Iran has bolstered its civil activity in the Gaza Strip over the past few weeks to gather public support that can be used at the appropriate moment, likely during a potential conflict with Israel.
Its efforts to harness the public's loyalty with money and food are made with Hamas's knowledge and authorization.
Iran has invested $15 million in Gaza's civil activity since the "March of Return" campaign was launched in March. The activities partially focuses on families of Palestinians who were wounded or killed during clashes with the IDF on the Gaza border fence during the violent marches.
Iran distributed $500 to each of the families of Palestinians killed in the Hamas-initiated March of Return clashes during the Ramadan feast marking the end of the fast, which took place a few days before Iran's Al-Quds Day rally during which Tehran demonstrated solidarity with Gaza.
Iran uses a variety of sophisticated means to transfer money to the strip, exploiting merchants delivering goods and exchanging them with cash money. Another method employed by Iran is transferring money to banks outside the strip, which are then withdrawn from banks inside Gaza. Money exchange companies are also used to send money to the terror-ruled coastal enclave.
During the month of Ramadan, Iran dontaed 250,000 meals to Gaza, feeding one eight of Gaza's two million residents as part of its efforts to rally the population's support.
In addition, Iran has shown military support for the Palestinian Islamic Jihad terror group and Hamas's military wing.
The Shi'ite Islamic republic's goal is to create another proxy bordering with Israel, as it has done in Lebanon and Syria.
The A-Sabrin movement—a pro-Iran Shi'ite movement that has been operating over the past few years in Gaza—serves Iran as a tool enabling it to tighten its grip on Gaza's population.
While the Shi'ite movement has a small military wing, the majority of its efforts are restricted to concentration of the civil area.
The movement's logo resembles that of the Hezbollah's, also a Shi'ite terror organization.
A-Sabrin is fully backed by Iran and it has no known independent budget sources of its own.
Over the past year the movement's activity has been reduced. However, during the past few weeks, an increase in its civil activity has been noted which is directly affiliated with the "March of Return" campaign.
Iran's method is to buy the support of Gaza's residents by distributing food—including meat and poultry—that most of Gaza's residents are unable to afford due to its high prices.

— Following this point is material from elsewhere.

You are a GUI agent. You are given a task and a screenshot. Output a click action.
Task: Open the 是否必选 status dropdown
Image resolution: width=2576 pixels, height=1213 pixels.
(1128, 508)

A mass fast-breaking feast was held at the end of May which also marked the death of one of the A-Sabrin movement's prominent activists Nizar Issa who was killed in Jabalia while preparing an explosive device in 2014.
Moreover, the movement has also distributed poultry to families of what are known as Shahids (martyrs), with each food package carrying a label saying, "This (package) is given by the A-Sabrin movement as a present to the residents of Gaza."
Furthermore, during Eid al-Fitr the movment distributed bags of candy each stamped with its logo.
Iran has also held a special event funded by the country's aid fund—The Imam Khomeini Relief Foundation—which aids the Palestinians and is based in Lebanon.
Children of people who had been killed or injured in the Gaza riots attended the event in which the fund distributed presents and offered them aid.
The Islamic Jihad's official Khader Habib was also at attendance and thanked Iran for its assistance.
One of the fund's senior officials said during the event that Iran seeks to work together with the Palestinian people to lift the blockade over Gaza. The official also stressed that the Palestinians must preserve their fierce resistance against the "Zionist enemy."